ROMA, ITÁLIA/ EuroWire / — Em um esforço para conter a crescente degradação ambiental causada pelo excesso de turismo, turistas pagam taxas para reservar horários e visitar praias populares em diversas províncias costeiras italianas neste verão. Municípios da Sardenha, Ligúria e Apúlia estabeleceram plataformas digitais de reserva obrigatórias, impondo limites diários de acesso rigorosos para preservar os delicados habitats litorâneos. Dados publicados pelo Instituto Nacional de Estatística da Itália confirmam que a chegada de turistas cresceu 4,2% no início de 2026, criando pressões ecológicas insustentáveis sobre os vulneráveis ecossistemas marinhos.

De acordo com decretos municipais atualizados, os turistas enfrentam limites rígidos de lotação e horários de reserva específicos em locais costeiros muito procurados.

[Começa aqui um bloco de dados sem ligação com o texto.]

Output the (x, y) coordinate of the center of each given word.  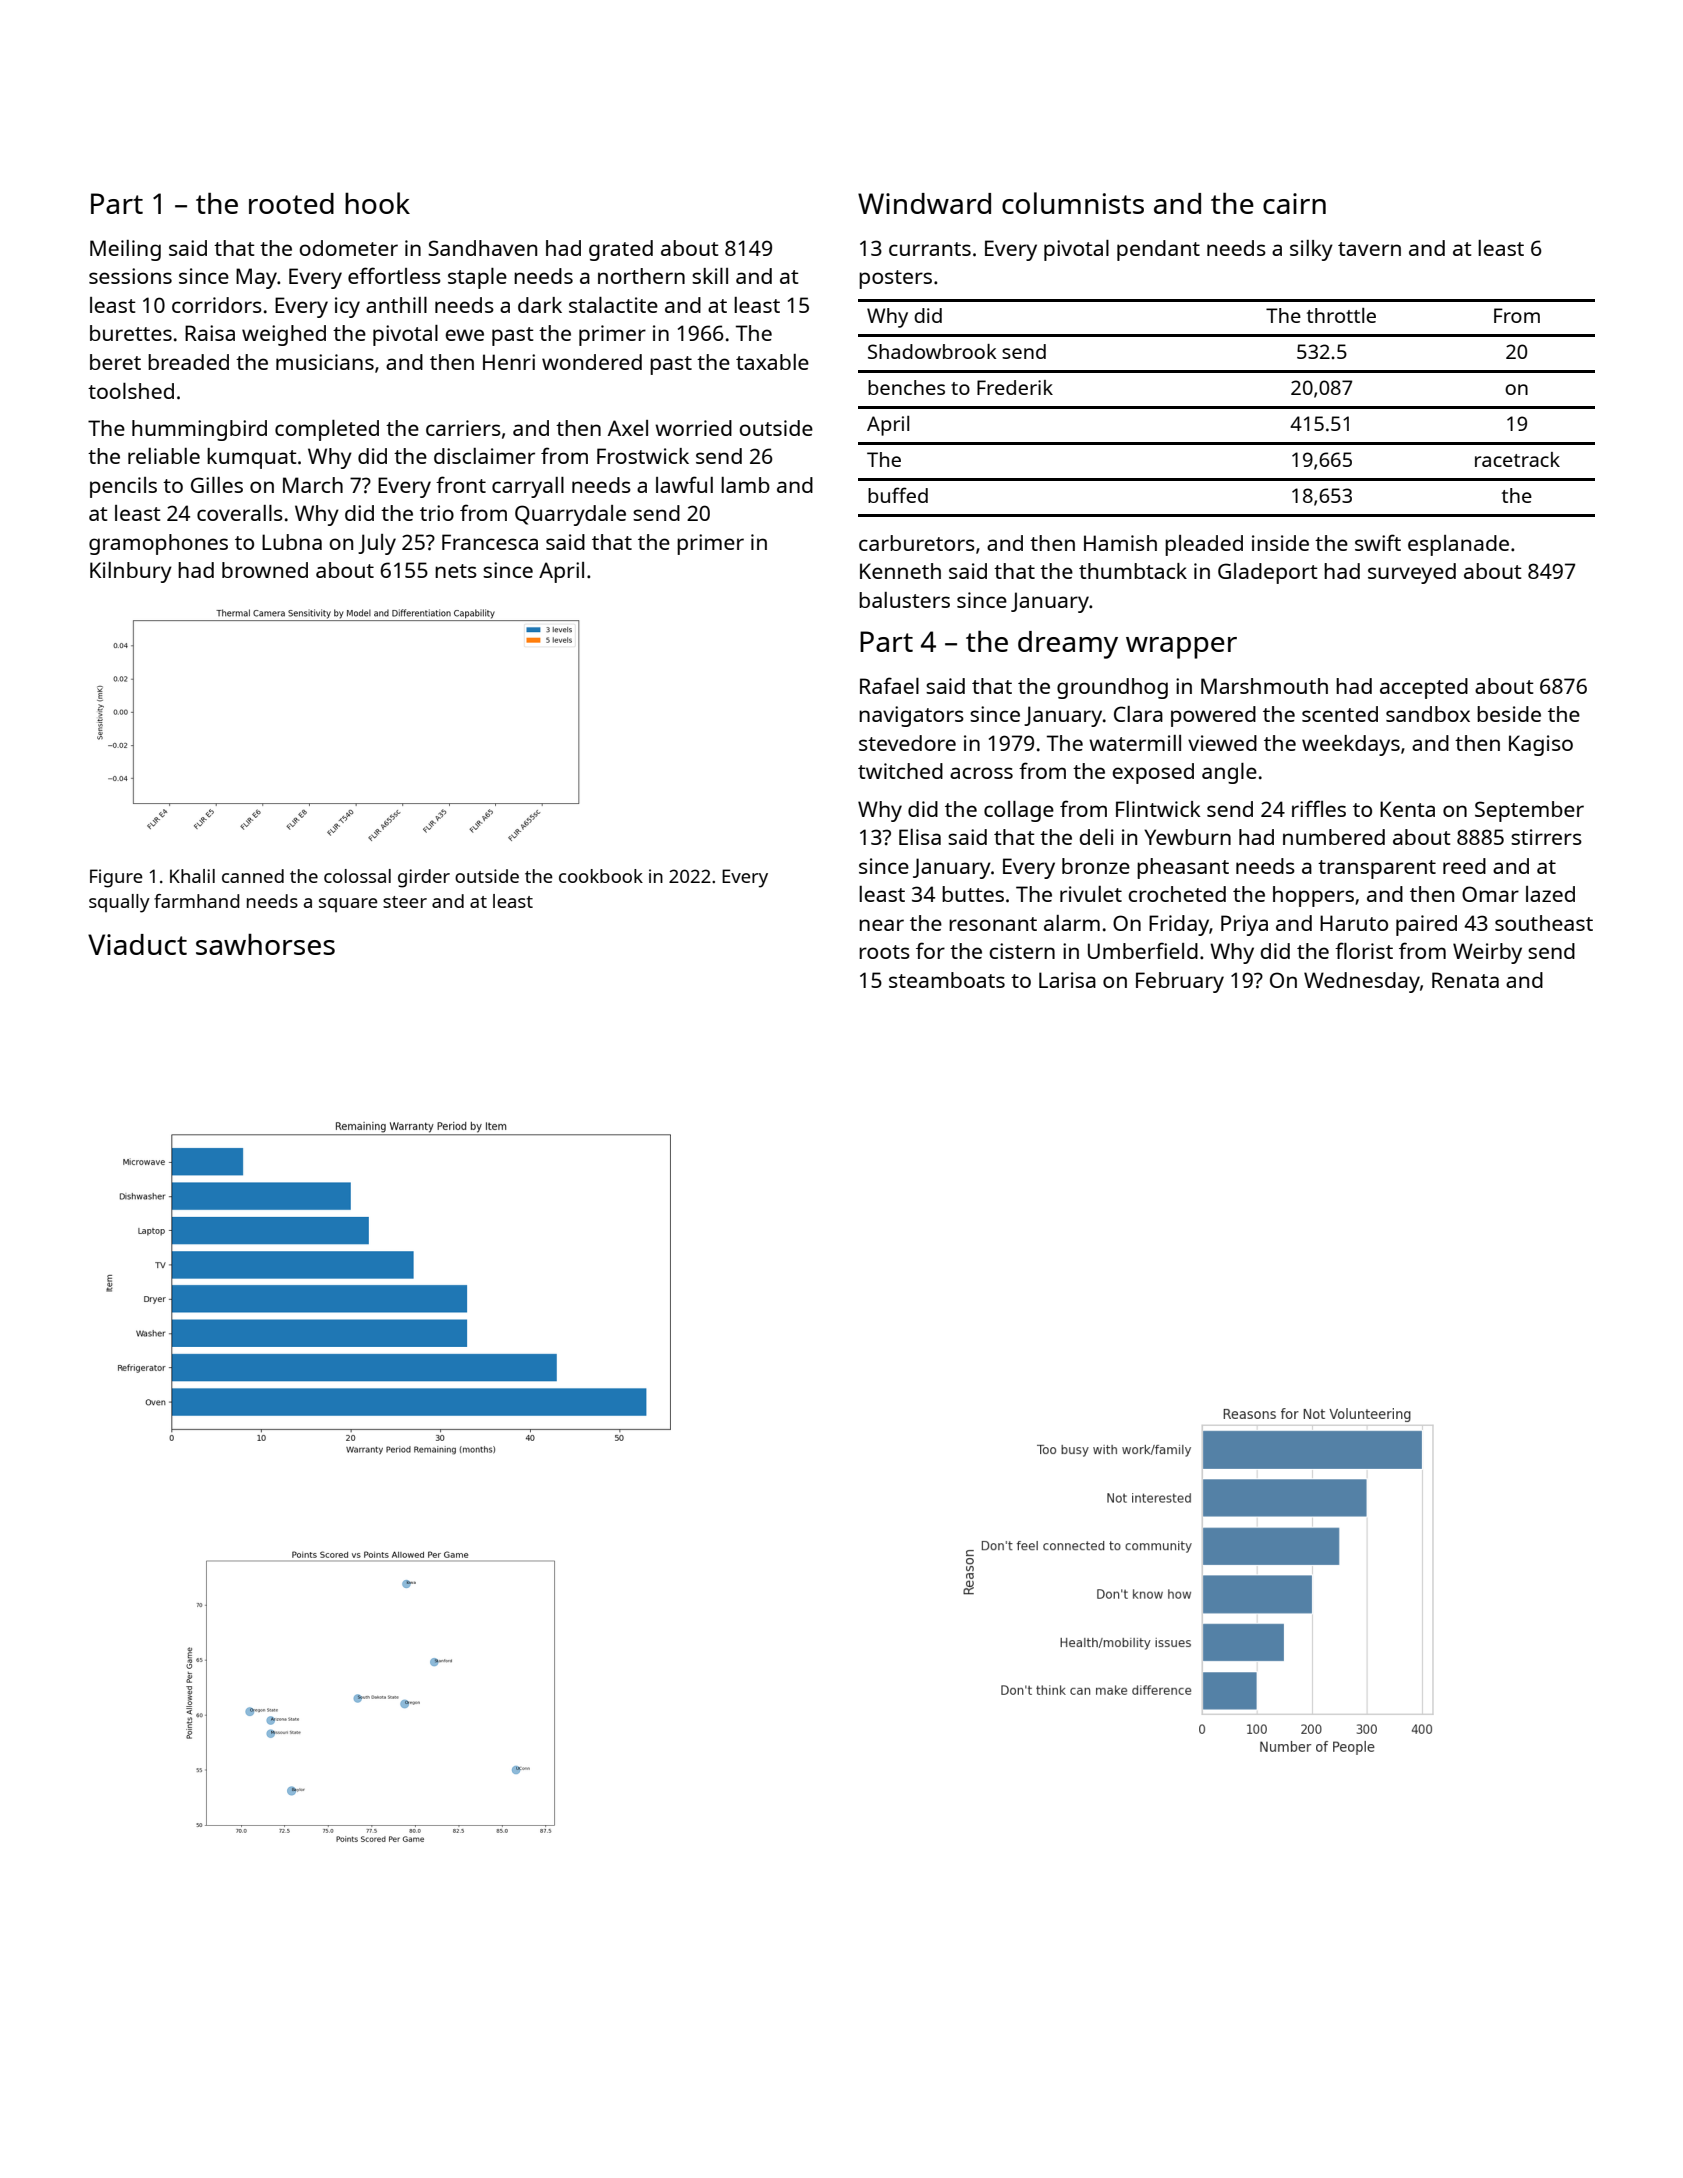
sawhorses (265, 944)
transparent (1377, 869)
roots (884, 952)
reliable (164, 456)
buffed (898, 495)
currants (930, 249)
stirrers (1546, 837)
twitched (900, 771)
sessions (130, 276)
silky (1311, 250)
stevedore (907, 743)
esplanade (1458, 545)
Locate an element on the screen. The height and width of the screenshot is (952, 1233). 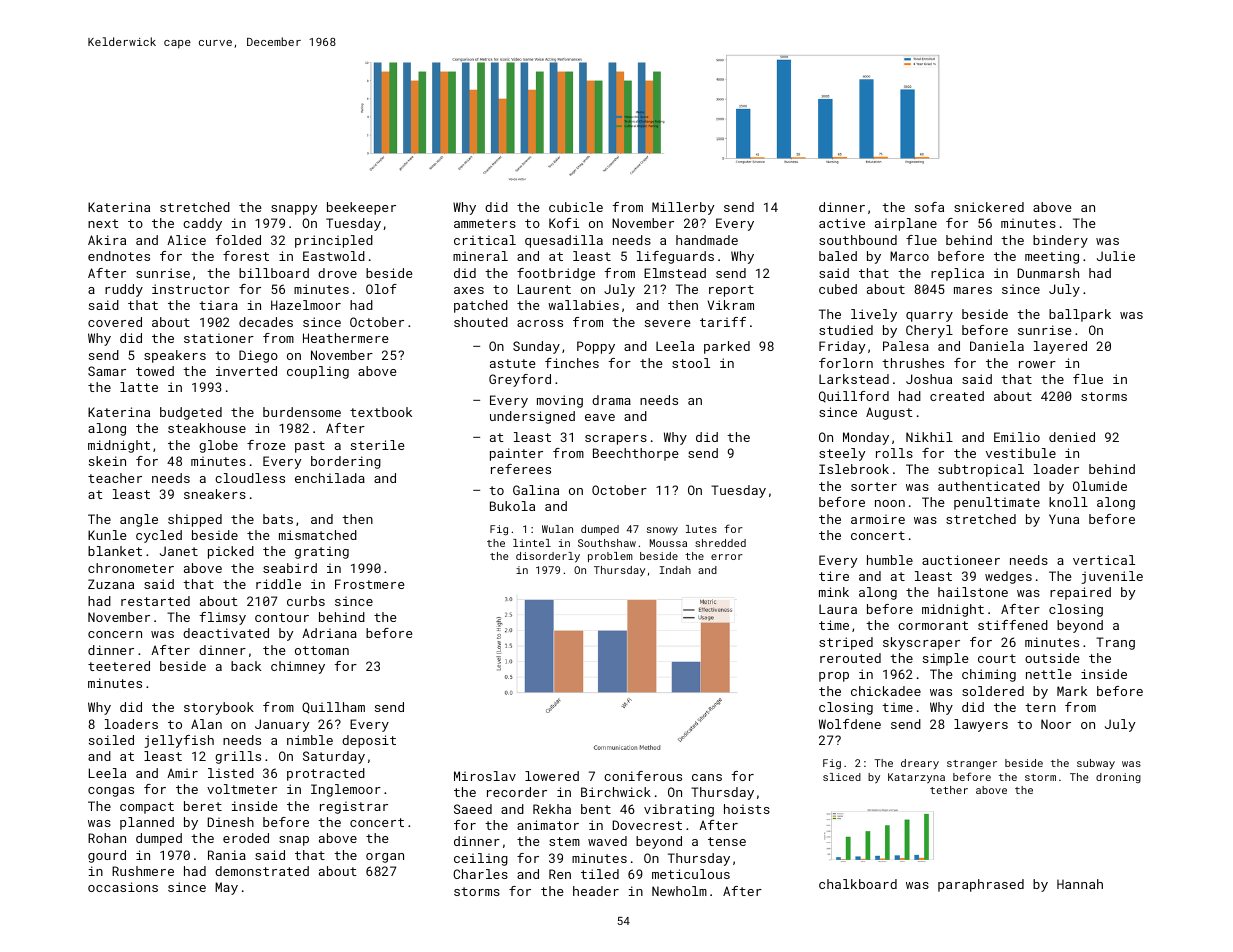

Em toda a Sardenha, as administrações locais implementaram limites diários de visitantes que variam de sessenta a três mil trezentos e cinquenta e duas pessoas, dependendo da vulnerabilidade ambiental. Na praia de La Pelosa, em Stintino, a entrada diária é estritamente limitada a mil e quinhentos banhistas até outubro. O acesso exige reserva online, uma taxa de três euros e cinquenta cêntimos e verificação digital por telemóvel em pontos de controlo físicos. As autoridades locais confirmaram que as vagas disponíveis para reserva em La Pelosa já estão completamente esgotadas até meados de setembro.
Organizações de defesa do meio ambiente manifestaram forte apoio à obrigatoriedade do uso de passes digitais para prevenir a erosão costeira severa. Porta-vozes da Legambiente observaram que o tráfego descontrolado de pedestres remove toneladas de areia anualmente e destrói a delicada flora das dunas. Em La Pelosa, fiscais ambientais constataram que os banhistas removem involuntariamente grandes quantidades de areia aderida às toalhas molhadas. Consequentemente, as autoridades impuseram o uso obrigatório de esteiras de palha sob as toalhas, penalizando os infratores com multas de cem euros. Além disso, as multas legais para a remoção de areia natural, conchas ou pedras variam entre quinhentos e três mil e quinhentos euros.
Plataformas de inscrição digital simplificam a gestão de multidões no litoral.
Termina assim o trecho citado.